As she was talking the one-long-multi-syllables-three-hour-in-length word she showed me a photo in her phone of a boy kissing her cheek. I'll let one of you be the messenger to Jeff on that. So, she lets boys kiss on her...?
"Good," I wink, "because boys still have cooties, except for your Dad. You're better off without that other boy. He clearly doesn't respect you."
I think the conversation is over. Until this morning while I'm getting ready for work. She comes into the kitchen.
"I talked to that boy last night for many hours."
"Why? I thought your best friend is dating him now."
"No, she's only going to Snowflake with him. She likes someone else. He was being a real jerk to me."
She read the entire string of texts to me. He has the nerve to be mad at her because she's not interested in dating him again. Never was I so grateful that I didn't have text messaging in high school. Secondly, I'm glad that she seeks advice from me about her dilemmas. Here's what I told her.
"I don't know why you'd put up with that. You don't have to tolerate it. There's always gonna be another man that wants to date you that is going to bend over backwards to treat you right so you don't have to put up with some kid that wants to cheat on you with your best friend and talk down to you. You were his friend when he didn't have one. Not one friend!
You tell him that you're tired of his crap. You tell him that I've taught you that the point of dating is to find someone who compliments you and vice versa. Dating let's you know who you want to settle down to marry. You tell him he is clearly not someone who exhibits qualities that you find redeeming and he does not qualify as husband material. Now, all of that being stated, don't you go looking for a husband. You're in the ninth grade; school comes first. But, you put him in his place and let him know you don't play that way."
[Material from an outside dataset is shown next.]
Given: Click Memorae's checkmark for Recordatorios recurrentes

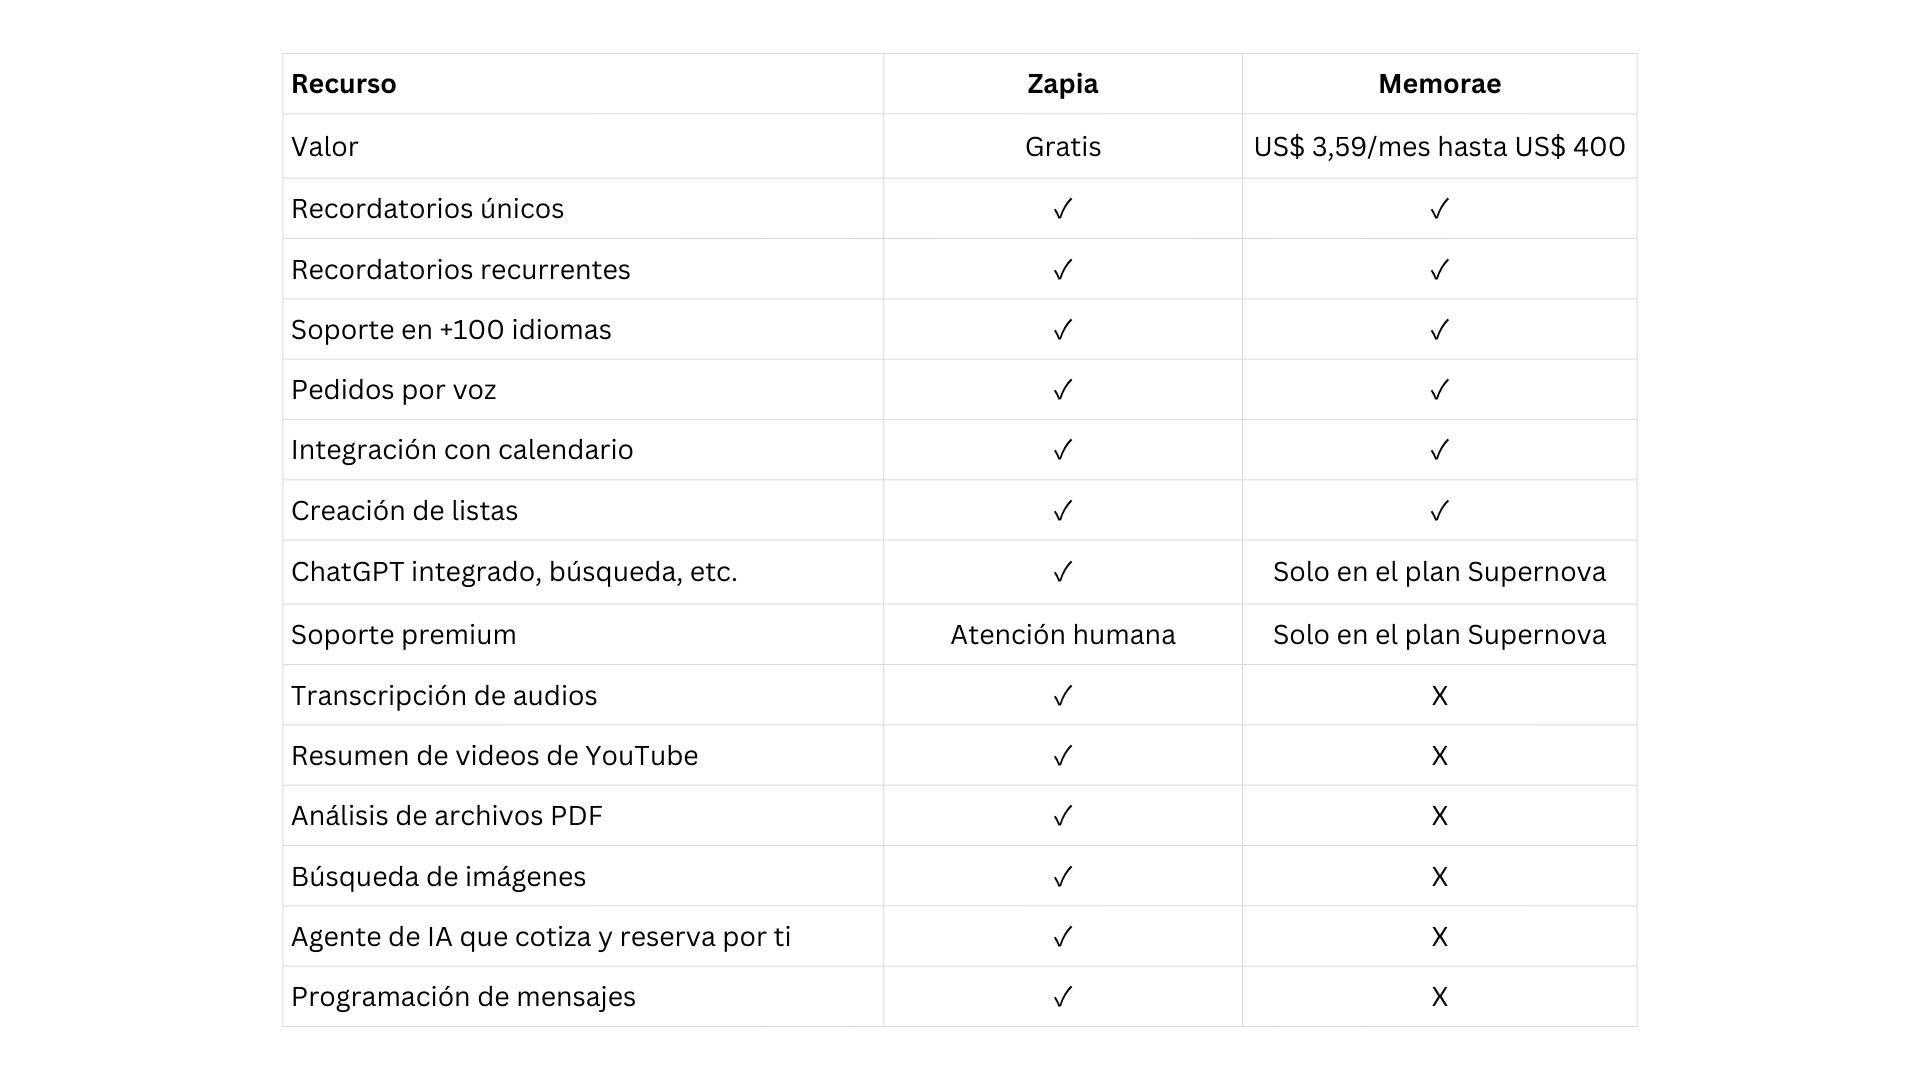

Last, I want to bust this boy upside his head for trying to break her down, blaming her for his decisions, and not being accountable for his actions. He's damn lucky Pandora and Bleu haven't been sicked upon him; one goes for the throat while the other will give a swift kick in the...well, he'll feel it. That's for sure. But, I'm going to let her stand up for herself. Confidence in oneself breeds respect.
Phaedra, keep holding your head up high. Be proud that you stand up for yourself. I'm proud of you.
p.s. Everything I said about boys having cooties is true. It's passed through kissing, even on the cheek. Actually, it's on their skin too. They shoot them like laser beams from their eyes too. Hot Griffin and the super-cute boy from Maverick's Boy Scouts especially have cooties. It's best you stay away from all of them all together, even eye contact.